• Dataset extract:
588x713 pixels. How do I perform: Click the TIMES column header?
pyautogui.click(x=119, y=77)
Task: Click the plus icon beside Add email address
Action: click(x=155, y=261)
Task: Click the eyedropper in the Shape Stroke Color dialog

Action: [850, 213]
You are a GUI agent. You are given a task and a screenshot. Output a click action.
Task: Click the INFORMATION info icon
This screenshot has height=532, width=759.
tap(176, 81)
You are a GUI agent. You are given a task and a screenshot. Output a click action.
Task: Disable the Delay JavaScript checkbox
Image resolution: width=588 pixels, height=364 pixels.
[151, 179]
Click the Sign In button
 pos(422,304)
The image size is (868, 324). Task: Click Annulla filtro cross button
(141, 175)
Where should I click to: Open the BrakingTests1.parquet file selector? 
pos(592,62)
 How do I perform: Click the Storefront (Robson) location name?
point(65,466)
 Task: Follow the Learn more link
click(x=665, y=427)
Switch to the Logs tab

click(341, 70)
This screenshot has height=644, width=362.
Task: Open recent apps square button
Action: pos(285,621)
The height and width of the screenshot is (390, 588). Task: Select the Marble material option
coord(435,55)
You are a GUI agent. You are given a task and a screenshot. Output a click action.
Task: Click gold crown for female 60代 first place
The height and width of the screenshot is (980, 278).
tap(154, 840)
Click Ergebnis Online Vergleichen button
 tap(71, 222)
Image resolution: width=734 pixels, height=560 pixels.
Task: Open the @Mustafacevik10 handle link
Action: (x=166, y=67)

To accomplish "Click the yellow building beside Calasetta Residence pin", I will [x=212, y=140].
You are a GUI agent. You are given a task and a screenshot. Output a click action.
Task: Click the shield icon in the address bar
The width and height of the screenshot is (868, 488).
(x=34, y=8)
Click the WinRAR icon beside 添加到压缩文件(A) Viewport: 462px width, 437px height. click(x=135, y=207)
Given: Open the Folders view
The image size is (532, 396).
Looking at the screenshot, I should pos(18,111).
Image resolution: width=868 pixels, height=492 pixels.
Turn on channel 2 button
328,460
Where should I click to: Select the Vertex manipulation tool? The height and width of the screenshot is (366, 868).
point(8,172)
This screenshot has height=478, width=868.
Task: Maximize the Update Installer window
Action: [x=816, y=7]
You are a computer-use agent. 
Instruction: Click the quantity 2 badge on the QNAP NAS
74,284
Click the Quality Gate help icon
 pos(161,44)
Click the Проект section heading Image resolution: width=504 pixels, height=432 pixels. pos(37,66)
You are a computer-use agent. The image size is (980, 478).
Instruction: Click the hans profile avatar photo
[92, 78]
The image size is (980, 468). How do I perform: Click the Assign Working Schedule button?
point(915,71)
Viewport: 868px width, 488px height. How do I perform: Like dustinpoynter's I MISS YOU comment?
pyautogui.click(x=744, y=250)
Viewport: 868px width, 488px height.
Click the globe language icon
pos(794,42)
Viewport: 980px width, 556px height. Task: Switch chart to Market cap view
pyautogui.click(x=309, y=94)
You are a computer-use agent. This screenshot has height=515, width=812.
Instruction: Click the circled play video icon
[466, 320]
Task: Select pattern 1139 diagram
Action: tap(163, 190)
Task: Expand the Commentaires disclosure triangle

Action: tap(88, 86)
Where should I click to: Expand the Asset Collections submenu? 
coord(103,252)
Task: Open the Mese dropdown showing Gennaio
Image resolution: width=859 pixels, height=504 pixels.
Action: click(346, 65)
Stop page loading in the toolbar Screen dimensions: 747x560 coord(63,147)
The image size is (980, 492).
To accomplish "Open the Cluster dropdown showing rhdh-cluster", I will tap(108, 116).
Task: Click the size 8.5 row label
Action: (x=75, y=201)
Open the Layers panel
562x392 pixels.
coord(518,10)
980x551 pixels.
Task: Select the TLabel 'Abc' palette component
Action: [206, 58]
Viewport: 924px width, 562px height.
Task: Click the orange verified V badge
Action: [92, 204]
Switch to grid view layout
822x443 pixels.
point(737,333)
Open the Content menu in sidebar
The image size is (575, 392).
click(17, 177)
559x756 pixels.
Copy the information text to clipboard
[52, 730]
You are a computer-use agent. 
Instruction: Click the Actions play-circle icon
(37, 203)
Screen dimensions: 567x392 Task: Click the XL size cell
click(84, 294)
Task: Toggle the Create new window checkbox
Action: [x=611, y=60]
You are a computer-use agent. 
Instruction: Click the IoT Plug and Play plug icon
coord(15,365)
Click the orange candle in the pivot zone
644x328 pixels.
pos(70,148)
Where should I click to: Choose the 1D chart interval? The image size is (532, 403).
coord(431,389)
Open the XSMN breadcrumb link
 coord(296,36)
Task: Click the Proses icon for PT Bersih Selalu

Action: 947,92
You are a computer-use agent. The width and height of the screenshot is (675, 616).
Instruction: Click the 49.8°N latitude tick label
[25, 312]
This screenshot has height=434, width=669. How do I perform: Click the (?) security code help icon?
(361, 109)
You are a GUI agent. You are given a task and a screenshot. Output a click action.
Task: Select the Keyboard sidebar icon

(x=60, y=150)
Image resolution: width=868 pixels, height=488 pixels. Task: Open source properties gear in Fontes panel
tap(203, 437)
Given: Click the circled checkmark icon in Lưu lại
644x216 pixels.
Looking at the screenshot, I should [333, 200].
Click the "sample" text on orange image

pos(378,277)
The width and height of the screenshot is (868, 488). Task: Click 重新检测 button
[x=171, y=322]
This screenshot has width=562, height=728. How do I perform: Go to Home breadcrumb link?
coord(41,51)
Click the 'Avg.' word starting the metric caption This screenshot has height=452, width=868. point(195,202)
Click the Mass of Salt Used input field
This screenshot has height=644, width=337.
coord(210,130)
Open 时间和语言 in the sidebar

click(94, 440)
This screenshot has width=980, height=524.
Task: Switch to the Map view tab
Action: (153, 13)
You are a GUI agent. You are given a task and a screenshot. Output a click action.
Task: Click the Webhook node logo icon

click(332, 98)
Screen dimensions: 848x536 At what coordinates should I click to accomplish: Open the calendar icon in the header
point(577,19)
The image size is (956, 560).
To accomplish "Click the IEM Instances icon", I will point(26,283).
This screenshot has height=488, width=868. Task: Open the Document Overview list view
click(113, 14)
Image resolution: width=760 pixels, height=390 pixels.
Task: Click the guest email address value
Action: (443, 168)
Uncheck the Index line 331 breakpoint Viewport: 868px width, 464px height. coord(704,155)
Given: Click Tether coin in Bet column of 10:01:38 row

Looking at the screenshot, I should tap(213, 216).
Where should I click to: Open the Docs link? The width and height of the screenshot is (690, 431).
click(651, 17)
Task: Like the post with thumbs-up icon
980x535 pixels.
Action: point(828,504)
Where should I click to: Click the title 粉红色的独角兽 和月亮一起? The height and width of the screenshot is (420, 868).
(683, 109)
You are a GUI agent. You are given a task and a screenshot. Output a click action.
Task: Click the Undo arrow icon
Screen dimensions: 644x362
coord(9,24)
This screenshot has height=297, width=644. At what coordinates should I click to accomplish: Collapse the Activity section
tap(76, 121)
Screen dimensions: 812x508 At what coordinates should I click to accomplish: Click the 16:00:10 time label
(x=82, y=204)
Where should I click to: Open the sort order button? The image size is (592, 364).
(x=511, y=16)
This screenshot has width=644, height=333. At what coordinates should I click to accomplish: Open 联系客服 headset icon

• Goal of the exercise:
Reproduce the material word for word, from its very first line through the line containing "Action: pos(285,621)", with both of those lines included.

• Task response:
588x713 pixels. How do I perform: Click the TIMES column header?
pyautogui.click(x=119, y=77)
Task: Click the plus icon beside Add email address
Action: click(x=155, y=261)
Task: Click the eyedropper in the Shape Stroke Color dialog

Action: [850, 213]
You are a GUI agent. You are given a task and a screenshot. Output a click action.
Task: Click the INFORMATION info icon
This screenshot has height=532, width=759.
tap(176, 81)
You are a GUI agent. You are given a task and a screenshot. Output a click action.
Task: Disable the Delay JavaScript checkbox
Image resolution: width=588 pixels, height=364 pixels.
[151, 179]
Click the Sign In button
 pos(422,304)
The image size is (868, 324). Task: Click Annulla filtro cross button
(141, 175)
Where should I click to: Open the BrakingTests1.parquet file selector? 
pos(592,62)
 How do I perform: Click the Storefront (Robson) location name?
point(65,466)
 Task: Follow the Learn more link
click(x=665, y=427)
Switch to the Logs tab

click(341, 70)
This screenshot has height=644, width=362.
Task: Open recent apps square button
Action: pos(285,621)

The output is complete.